On remand, the district court reduced the fee award slightly but did not alter its prior assessment of costs. The district court also ordered Circuit City to pay interest from the date of the original fee and costs awards, denied Circuit City a bill of costs, and awarded the Plaintiffs fees and costs associated with their certiorari petition. This appeal followed.

B.

RESULTS OF THE PLAINTIFFS’ CLAIMS AND REQUESTS FOR RELIEF

Because “the most critical factor in calculating a reasonable fee award is the degree of success obtained,” McDonnell v. Miller Oil Co., 134 F.3d 638, 641 (4th Cir.1998) (internal quotation marks omitted), we must consider the extent to which the Plaintiffs prevailed on their various claims and received the relief they sought. Here, 11 Plaintiffs submitted over 50 claims and requested unspecified damages and a broad remedial injunction. Ultimately, only two Plaintiffs prevailed on a total of three claims; they received a combined award of $288,700, plus limited injunctive relief. A more detailed review of the Plaintiffs’ claims and their results follows.

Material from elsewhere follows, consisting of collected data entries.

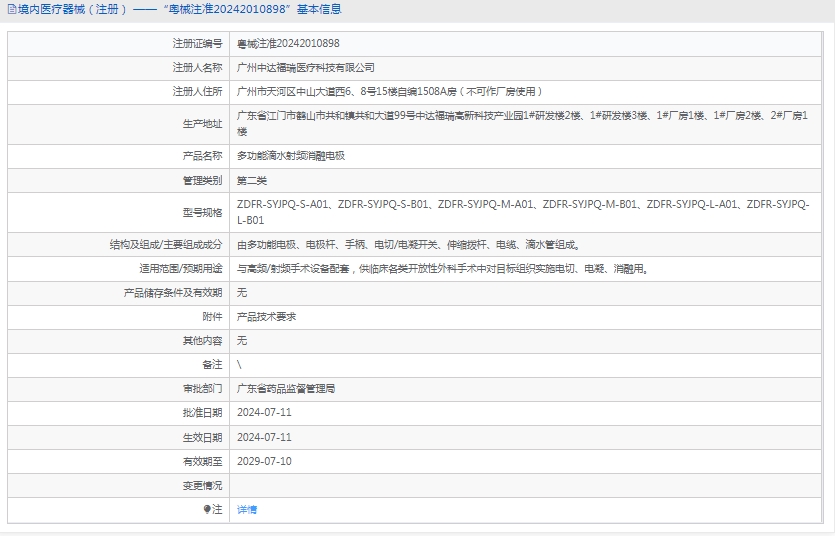Open the 详情 details link

coord(247,510)
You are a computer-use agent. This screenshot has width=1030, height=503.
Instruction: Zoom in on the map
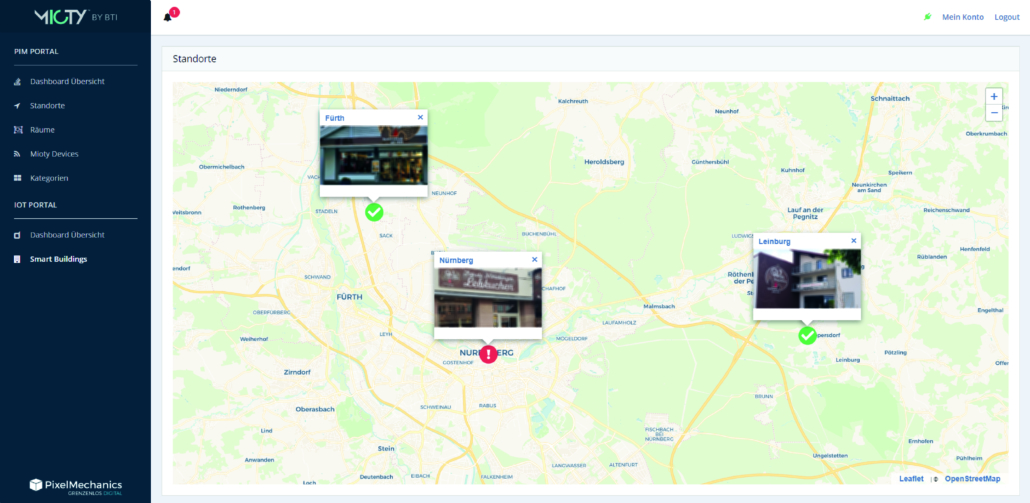(x=993, y=97)
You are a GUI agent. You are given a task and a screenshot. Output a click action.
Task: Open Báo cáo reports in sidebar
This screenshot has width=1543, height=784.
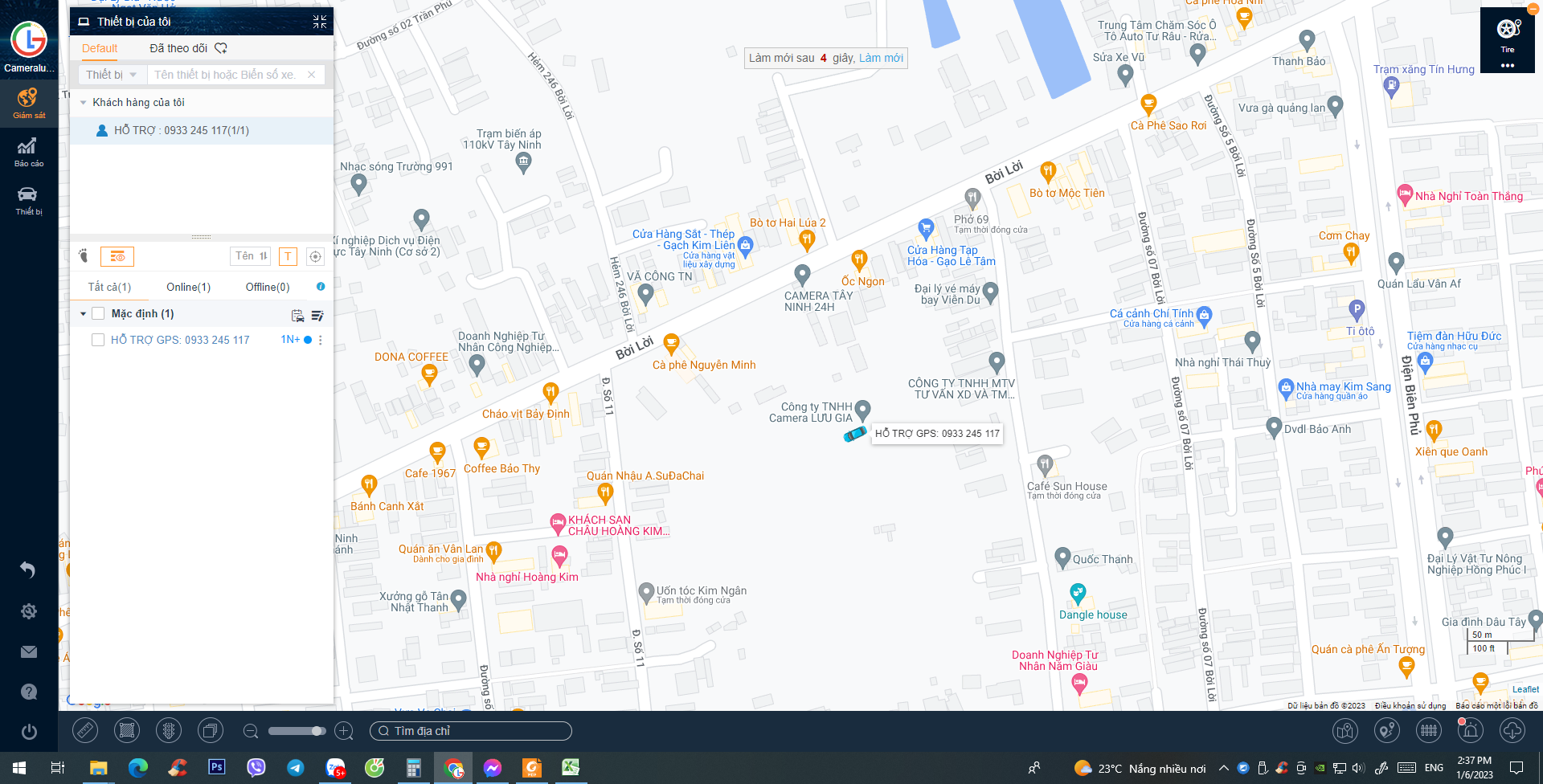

1. Group Claims and Remedies

The Plaintiffs filed this case as a class action. The district court initially certified a class but later rescinded the class certification sua sponte. See Lowery I, 158 F.3d at 753-54. We affirmed this decision. See id. at 759.

Despite decertifying the class, the district court allowed the jury to consider the Plaintiffs’ allegation that Circuit City engaged in a pattern and practice of discrimination. The jury found for the Plaintiffs on this claim, but we reversed, holding that individuals may not maintain a private, non-class pattern and practice claim. See id. at 761.

*150 In addition, at the close of the proceedings, the district court entered a broad injunction regulating employment practices at Circuit City. We vacated most of this decree, affirming only the portion that sought to remedy discrimination against Plaintiff Renee Lowery. See id. at 766-67.

2. Shelby McKnight

McKnight alleged that Circuit City delayed her promotion, promoted several less-qualified white employees ahead of her, and then paid her less than her white peers following her promotion. Some of these claims were dismissed before reaching the jury, and the jury rejected the rest.

3. Gregory Fleming

Fleming brought three claims against Circuit City. The district court entered summary judgment against him on two of these claims (that he was denied a transfer and that he was demoted). On the third claim (alleging discriminatory denial of a promotion), the district court directed a verdict in favor of Circuit City.

4. Sonya Hairston and Dynelle Johnson

Hairston and Johnson each submitted two claims. All of these were dismissed on statute of limitations grounds.

5. Renee Lowery

Lowery was one of the two Plaintiffs who achieved partial success. She alleged that she was unlawfully denied promotions on six separate occasions. Three of her claims were found to be barred by the statute of limitations. The remaining three were submitted to the jury, which found for Lowery on one claim and for Circuit City on the other two. The jury awarded Lowery $5,000 in back pay, $7,500 in compensatory damages, and $225,000 in punitive damages. We initially overturned the punitive damage award, but we reinstated it after the Supreme Court directed us to reconsider our holding in light of Kolstad. See Lowery II, 206 F.3d at 446.